-
1. Re: Why are tests commented out in LargeMessageFailoverTest
clebert.suconic Jan 21, 2010 3:27 PM (in response to timfox)Those tests are failing because of split brain.
Sending a single message is an atomic operation. When it fails the whole operation fails.
With large messages the failure could happen at the middle of the package transfer, and I experienced scenarios where part of the sessions are still on the previous node.
I would need to play with a remote server and do real failures to fix the test. I also believe we have some work to be done with spli brain on 2.1
My bad though, I should have this written on a comment ^^^
-
2. Re: Why are tests commented out in LargeMessageFailoverTest
timfox Jan 21, 2010 3:45 PM (in response to clebert.suconic)What has this got to do with network partitions?
I don't understand your explanation. Perhaps you are using the wrong terminology?
Either way, can you please explain the problem, and reason for commenting them out in more detail?
-
3. Re: Why are tests commented out in LargeMessageFailoverTest
timfox Jan 21, 2010 4:01 PM (in response to timfox)BTW, all the tests *pass* when I de-comment them... -
4. Re: Why are tests commented out in LargeMessageFailoverTest
clebert.suconic Jan 21, 2010 4:28 PM (in response to timfox)BTW, all the tests *pass* when I de-comment them...
I see them eventually failing
What has this got to do with network partitions?
I don't understand your explanation. Perhaps you are using the wrong terminology?
In one of the cases when I debuged the test I had a scenario where the Live node was sending a message for one of the consumers while the backup node was already active with other consumers. As a result I got message duplicates.
-
5. Re: Why are tests commented out in LargeMessageFailoverTest
timfox Jan 21, 2010 6:08 PM (in response to clebert.suconic)This is all far too hand wavy.
Once a connection has failed over from live to backup it should not be possible for a client to receive messages from the previously live node.
If you think that is the case, please provide evidence.

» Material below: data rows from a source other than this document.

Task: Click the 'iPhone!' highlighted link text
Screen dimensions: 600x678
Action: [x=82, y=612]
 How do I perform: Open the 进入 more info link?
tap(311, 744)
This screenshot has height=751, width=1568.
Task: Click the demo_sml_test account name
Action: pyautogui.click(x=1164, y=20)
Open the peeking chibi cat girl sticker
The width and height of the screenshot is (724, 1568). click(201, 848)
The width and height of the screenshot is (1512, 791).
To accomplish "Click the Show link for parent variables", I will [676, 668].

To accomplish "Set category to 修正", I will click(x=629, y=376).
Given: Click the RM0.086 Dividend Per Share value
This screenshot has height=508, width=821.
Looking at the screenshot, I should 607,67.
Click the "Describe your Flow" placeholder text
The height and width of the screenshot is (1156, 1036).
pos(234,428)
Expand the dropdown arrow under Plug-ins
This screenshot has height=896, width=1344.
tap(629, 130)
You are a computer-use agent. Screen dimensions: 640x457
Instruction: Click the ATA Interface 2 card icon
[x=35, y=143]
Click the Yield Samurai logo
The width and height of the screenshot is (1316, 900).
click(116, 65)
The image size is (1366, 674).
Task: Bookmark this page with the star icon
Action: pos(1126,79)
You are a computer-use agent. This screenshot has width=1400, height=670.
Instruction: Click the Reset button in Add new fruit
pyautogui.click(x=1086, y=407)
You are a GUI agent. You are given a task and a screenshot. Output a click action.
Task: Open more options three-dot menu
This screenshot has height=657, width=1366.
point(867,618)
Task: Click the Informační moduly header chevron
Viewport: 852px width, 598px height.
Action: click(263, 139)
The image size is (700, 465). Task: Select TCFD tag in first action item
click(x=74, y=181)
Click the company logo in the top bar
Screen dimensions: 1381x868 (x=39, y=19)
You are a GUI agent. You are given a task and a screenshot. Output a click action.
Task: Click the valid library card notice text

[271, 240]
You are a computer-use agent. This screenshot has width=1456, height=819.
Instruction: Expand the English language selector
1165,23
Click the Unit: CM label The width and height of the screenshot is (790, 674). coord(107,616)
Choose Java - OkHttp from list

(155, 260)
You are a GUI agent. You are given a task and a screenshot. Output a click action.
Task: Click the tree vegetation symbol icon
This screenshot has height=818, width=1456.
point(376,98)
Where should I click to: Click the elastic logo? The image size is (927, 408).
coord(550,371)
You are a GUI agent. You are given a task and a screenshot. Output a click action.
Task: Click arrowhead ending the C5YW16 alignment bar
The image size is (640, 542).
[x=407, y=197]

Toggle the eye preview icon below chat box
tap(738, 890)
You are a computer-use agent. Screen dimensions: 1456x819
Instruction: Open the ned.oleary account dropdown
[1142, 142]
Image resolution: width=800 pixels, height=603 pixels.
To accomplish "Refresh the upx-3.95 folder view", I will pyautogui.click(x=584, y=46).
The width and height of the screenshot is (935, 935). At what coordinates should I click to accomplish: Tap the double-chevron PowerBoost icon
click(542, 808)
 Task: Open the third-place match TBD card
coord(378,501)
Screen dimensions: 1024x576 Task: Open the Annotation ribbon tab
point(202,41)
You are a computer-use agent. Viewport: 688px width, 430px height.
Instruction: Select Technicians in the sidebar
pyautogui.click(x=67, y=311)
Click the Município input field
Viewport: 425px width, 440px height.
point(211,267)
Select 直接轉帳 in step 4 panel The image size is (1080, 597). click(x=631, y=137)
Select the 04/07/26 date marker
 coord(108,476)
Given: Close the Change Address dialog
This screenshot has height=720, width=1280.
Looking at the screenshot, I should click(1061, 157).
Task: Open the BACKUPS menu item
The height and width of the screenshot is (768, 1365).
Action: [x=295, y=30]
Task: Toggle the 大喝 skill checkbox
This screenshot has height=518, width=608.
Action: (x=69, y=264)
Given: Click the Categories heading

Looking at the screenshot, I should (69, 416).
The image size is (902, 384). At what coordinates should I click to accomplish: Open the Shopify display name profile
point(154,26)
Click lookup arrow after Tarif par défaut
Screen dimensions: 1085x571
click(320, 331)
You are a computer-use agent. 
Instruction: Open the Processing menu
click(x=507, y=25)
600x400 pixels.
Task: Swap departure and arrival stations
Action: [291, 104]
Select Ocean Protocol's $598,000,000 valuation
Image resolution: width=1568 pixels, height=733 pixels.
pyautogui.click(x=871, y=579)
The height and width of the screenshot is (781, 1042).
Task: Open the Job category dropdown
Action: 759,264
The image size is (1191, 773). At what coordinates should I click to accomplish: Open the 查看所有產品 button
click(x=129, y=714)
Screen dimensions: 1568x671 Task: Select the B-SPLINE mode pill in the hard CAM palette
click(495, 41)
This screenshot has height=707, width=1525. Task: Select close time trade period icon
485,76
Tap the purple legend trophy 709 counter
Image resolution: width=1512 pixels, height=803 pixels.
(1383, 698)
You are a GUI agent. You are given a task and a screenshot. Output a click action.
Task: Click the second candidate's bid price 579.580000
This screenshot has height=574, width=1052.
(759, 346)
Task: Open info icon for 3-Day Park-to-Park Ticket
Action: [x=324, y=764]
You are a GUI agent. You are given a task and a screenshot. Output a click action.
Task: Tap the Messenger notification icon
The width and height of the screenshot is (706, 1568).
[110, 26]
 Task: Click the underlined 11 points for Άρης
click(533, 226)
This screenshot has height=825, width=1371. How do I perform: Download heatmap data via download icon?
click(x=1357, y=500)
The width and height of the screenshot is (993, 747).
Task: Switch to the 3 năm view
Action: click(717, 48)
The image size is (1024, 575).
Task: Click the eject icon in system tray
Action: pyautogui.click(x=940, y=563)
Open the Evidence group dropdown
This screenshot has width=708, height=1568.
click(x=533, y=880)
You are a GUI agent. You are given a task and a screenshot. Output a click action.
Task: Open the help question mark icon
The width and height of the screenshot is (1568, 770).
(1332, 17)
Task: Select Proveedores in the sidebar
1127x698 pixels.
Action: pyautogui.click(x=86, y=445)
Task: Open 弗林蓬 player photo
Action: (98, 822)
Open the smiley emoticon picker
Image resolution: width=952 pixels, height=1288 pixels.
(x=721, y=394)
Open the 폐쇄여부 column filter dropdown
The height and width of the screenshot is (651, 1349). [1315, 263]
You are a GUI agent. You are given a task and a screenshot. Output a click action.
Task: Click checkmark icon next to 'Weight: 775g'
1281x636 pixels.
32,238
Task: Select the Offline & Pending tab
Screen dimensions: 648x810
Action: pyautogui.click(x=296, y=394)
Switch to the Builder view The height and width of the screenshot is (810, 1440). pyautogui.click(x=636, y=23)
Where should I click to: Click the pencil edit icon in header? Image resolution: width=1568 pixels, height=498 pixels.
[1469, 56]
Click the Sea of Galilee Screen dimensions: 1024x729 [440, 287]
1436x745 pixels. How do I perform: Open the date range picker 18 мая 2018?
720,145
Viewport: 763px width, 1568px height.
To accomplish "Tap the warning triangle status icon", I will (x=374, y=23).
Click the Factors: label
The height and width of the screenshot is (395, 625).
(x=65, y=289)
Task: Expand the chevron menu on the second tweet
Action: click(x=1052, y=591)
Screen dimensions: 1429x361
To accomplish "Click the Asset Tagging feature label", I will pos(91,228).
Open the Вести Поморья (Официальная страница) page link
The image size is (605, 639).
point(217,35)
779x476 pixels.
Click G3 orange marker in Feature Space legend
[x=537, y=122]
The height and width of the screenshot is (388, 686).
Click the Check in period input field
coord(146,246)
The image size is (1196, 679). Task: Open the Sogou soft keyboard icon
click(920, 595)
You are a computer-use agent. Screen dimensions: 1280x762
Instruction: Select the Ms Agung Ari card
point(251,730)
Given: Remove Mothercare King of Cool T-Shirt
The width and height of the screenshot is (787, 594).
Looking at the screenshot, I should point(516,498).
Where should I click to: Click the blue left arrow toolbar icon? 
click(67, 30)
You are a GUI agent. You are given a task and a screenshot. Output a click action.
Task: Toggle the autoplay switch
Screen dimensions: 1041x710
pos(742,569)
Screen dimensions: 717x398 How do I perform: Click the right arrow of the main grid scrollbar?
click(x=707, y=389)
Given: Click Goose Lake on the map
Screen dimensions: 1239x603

In any case, a JIRA needs to be opened to fix this. And they need to be fixed.
-
6. Re: Why are tests commented out in LargeMessageFailoverTest
clebert.suconic Jan 21, 2010 6:16 PM (in response to timfox)I will need to do some debug on this first.
The problem I remember was on the live node sending messages to the consumer while on loop to continue messages. A scenarios that wouldn't happen in production.
I did a quick test and I got a failure. I will do some debug later and provide more evidence.
-
7. Re: Why are tests commented out in LargeMessageFailoverTest
timfox Jan 22, 2010 7:15 PM (in response to clebert.suconic)Well... I decommented the tests earlier on today.
And, so far, there have been no hudson failures...
I'm still waiting for your feedback on this.
-
8. Re: Why are tests commented out in LargeMessageFailoverTest
clebert.suconic Jan 22, 2010 9:30 PM (in response to timfox)I was going to look at this next week.
I can't make it fail any more either.
I just tried at Beta3 (when I commented out the test) and it was failing.
It failed for me when you opened this thread, but it be some issue at my environment? (during your refactoring maybe?)
I can spend more time on this after I finish the AS6 integration.